Content Audit in a Nutshell
The purpose of a content audit as it relates to SEO is to review all of the content on a website. Anything and everything that can be indexed is looked at using analytics to determine the performance levels. From that point you can make informed decisions about what content is doing good, what is doing bad and what is just plain ugly as the content audit should show you:
- Your best ranking pages
- Your worst ranking pages
- The keywords content is ranking for or should be ranking for
From there you can make a lot of decisions such as:
- Which content to remove such as underperforming on now irrelevant pieces
- Which content to edit or update
- Which content to consolidate
- Where gaps in content are related to keywords
- If you are suffering from any search engine penalties or ranking issues
- Which topics your audience prefers
- Generate an ideas list for new content
The end result of all this work should be a net positive effect on your SEO efforts as you are essentially improving the quality of your site which will reflect positively when your site is crawled. Often the biggest improvements occur after removing content that ranks poorly and consolidating overlapping content to help it rank higher.
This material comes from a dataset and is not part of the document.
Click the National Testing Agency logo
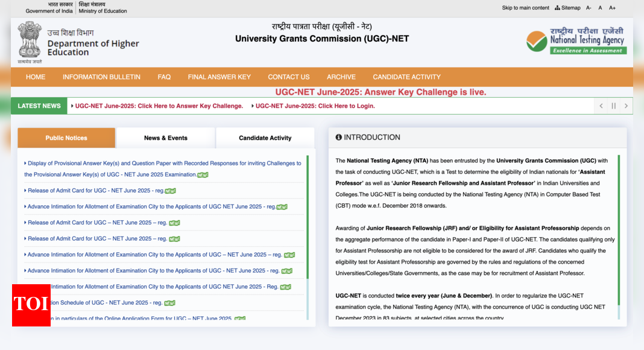 [576, 41]
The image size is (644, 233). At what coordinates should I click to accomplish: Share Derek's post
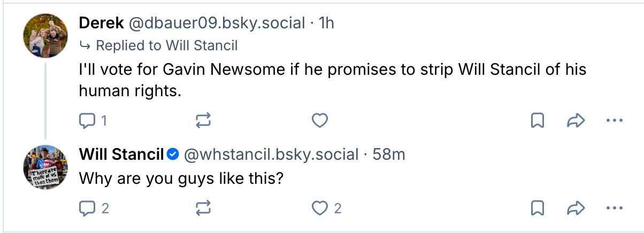(x=575, y=121)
The Basics of Content Auditing
Much like other types of audits, when you are performing a content audit the process is broken down into stages. You have to first review the entire inventory on hand and audit all of it. Then you analyze the acquired information to draw up a plan of action to make improvements.
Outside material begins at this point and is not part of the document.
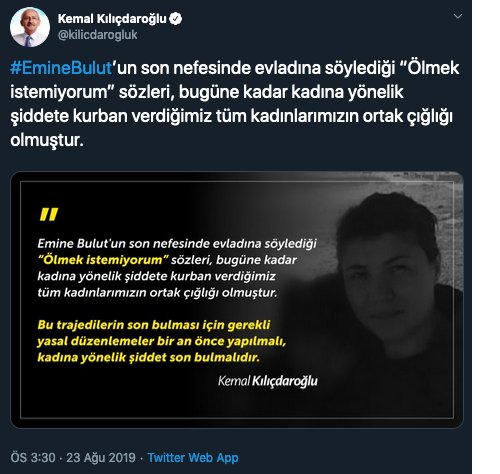This screenshot has height=474, width=500.
Task: Click the tweet line starting “şiddete kurban”
Action: [x=231, y=116]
- Find your content – You can use crawling tools like Screaming Frog or URL Profiler to help you track down all of the URLs on your website. This can then be converted into a spreadsheet for easy viewing. If you have only a few pages you could do it manually as well. There are also plenty of free content inventory and audit templates floating around the internet you can use to organize your data.
- Input data – There are a lot of possible items to track. Screaming Frog includes many basic points in the crawling tool. You can also use Google Analytics or other paid programs that track this type of data, like Shared Count. Here is a list of useful items to track, but it should ultimately be based on how deep of an audit you are doing: Page Title, Target Keyword, Meta Description, Page Headings Used, Page Visits, Page Entries and Exits, Page Bounce Rate, Average Time on Page, Date Last Updated, Inbound Links, Broken Links, Images and Images ALT Tags. You can also track: Page Headings Used, Word Count, Topic, Author, Tags Used, Content Type, Social Shares, and Number of Comments.
- Score the data – After reviewing all the data points you want to collect and have collected, you should develop your own scoring system. Some people use a 10 point scale. Then you should score your data based on your scale to help you better understand what you have to work with.
- Update the spreadsheet – At this point it can be a good idea to add columns for audit dates and comments. That way you can remember when you last audited your URLs and what actions you took, so on the next audit you can compare notes.
- Analyze the data – Once you are done compiling data you need to determine what to do with it. For example, some content will simply be kept while others need to be removed, updated or consolidated. Plus you should look for any patterns that might exist between data points to help form a model for future content.
The Bottom Line
The bottom line is that doing regular content audits is a good idea for any site with a decent amount of content that wants or needs good results from that content. This provides you not only the opportunity to prune some of the less useful content from your site, but also to analyze what works and doesn’t work to help optimize your content strategy.